Tiger, tiger: My hallucinations as a child

I heard the tiger at the door at the age of five. It sounds early but that’s how it happened. I was small, smaller than I can ever understand, and my mother who now stands nearly a full head shorter looked down at me. I had a high fever and she gripped my hand hard as she watched the sweat drip off my face. Her eyes darted from my face to my bedroom and back again. I didn’t have to say a word. She knew that I saw them in my bedroom. I would not take a step forward. They were there.

When you’re young, you’re taught that seeing is believing and my eyes saw them. The first tiger padded its way around the end of my bed, turning around at the corner and walking out of view behind a wall. The second and third followed. Their eyes glowed red like the bits of coal that I saw in the barbecue when Dad grilled sausages or skewered meats on the weekends. Red to me meant the devil. I guess I had learned that at Sunday school but I wasn’t entirely sure if they meant any harm. They certainly were intimidating but I knew that they were majestic and beautiful creatures as well, especially in the way they moved, their shoulder blades flexing up and down, undulating with every step. About a year or so later, I would discover the full extent of my double-jointedness and re-enact the stalks of prey I saw on Discovery Channel documentaries. Cheetahs, lions, tigers, all with those pointy bones jutting out of their lean bodies built for the kill.

When I saw the tigers in my room, I was incredibly afraid that they would deviate from their path but they never did. They always went around the bed and away towards the wall. My fear made me want to bury my face into my mother’s thighs and grab her clothes for comfort, but I could never look away. My eyes stayed open and watched every movement.

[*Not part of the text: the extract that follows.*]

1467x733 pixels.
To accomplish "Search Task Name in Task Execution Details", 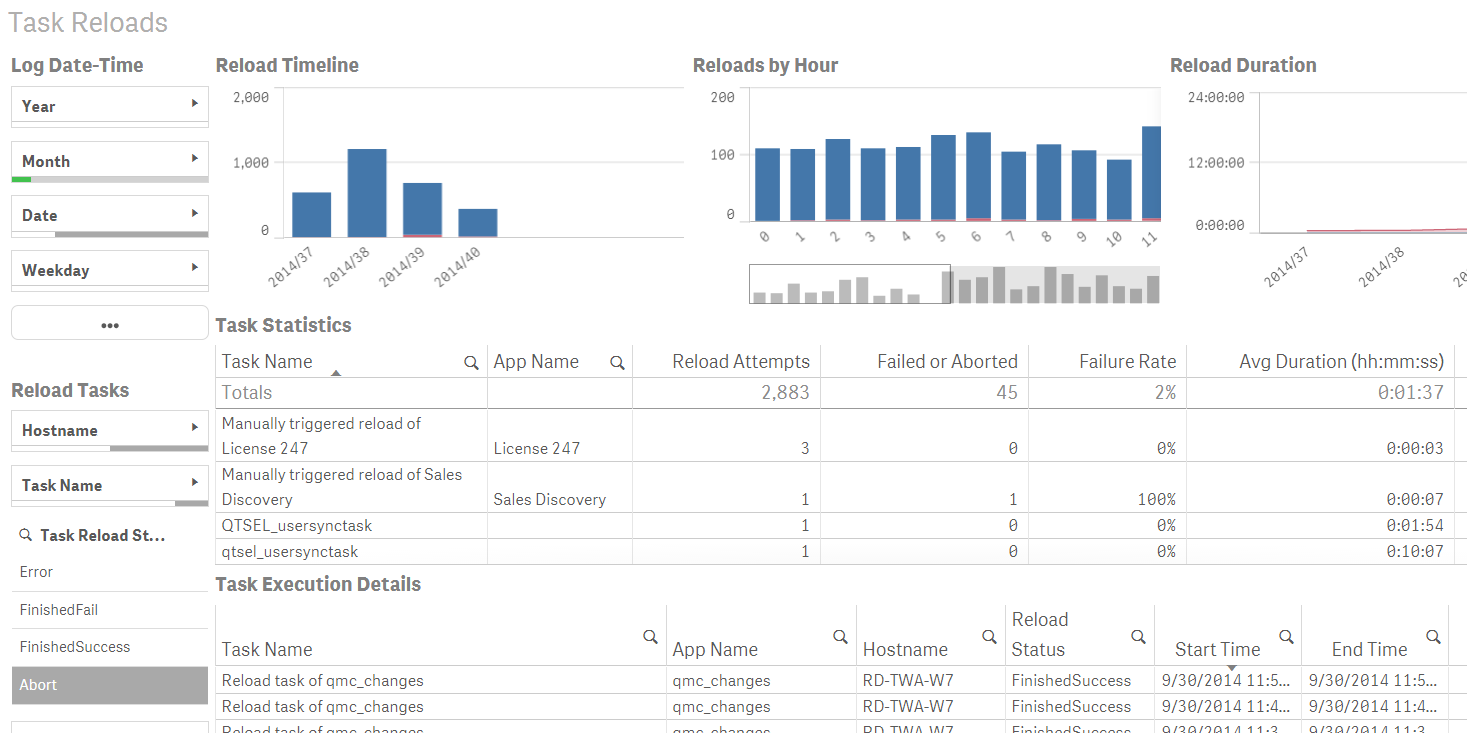I will point(650,636).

It was like when I watched a horror or action movie and my parents would tell me to cover my eyes near the climax of the story when death was imminent and I’d watch through a slit in my fingers not wanting to miss a thing. I was in awe of the possibility of what a human could do, or what an animal could do. I wanted to find out how unreal reality could be, how painful, how beautiful. That’s how I felt when I saw the stripes, the fur, the big paws, and the eyes. I didn’t want to miss a thing. I was captivated. Their hypnotic movements and their graceful power entranced me. It wasn’t until years later when I’d wonder, why were there three tigers? Why did they visit me? Did they mean me harm? And the most interesting question of all, where did they come from?

Now at the age of twenty five, I have come across a review of a recently published memoir in a magazine. The author uses the phrase, “hear the tiger at the door”, and she uses it to signify the moment when a child realizes that one day their childhood will end, that it’s already ending, that all’s not completely right with the world. After reading that phrase, my thoughts jolted back to the several occasions I saw the tigers. Suddenly I am my five-year-old self again clutching my mother’s hand and staring ahead at the red eyes. How strange it would be if ‘hearing the tiger at the door’ for me is literally when I saw tigers at my door. The connection is uncanny. I can’t help but think that when I saw them I realized there were mystery and grief in the world, pain and loss, and that this was only the beginning of my understanding.

Ever since, I have been weirdly fascinated by tigers and I can’t help but attribute this instinctive desire to stick posters of tigers on my walls, tiger magnets on the fridge and buy tiger themed calendars, to those several nights in which I saw the big cats walking on the carpet I played on, walked on and laid on as a child. Perhaps, the very fabric of my reality, the threads of understanding that weave their way in and out through the years started being sown then. The bud of consciousness that came with witnessing these grand events was planted then and the realization that my five-year-old self did not know everything. I guess that’s what we call wisdom.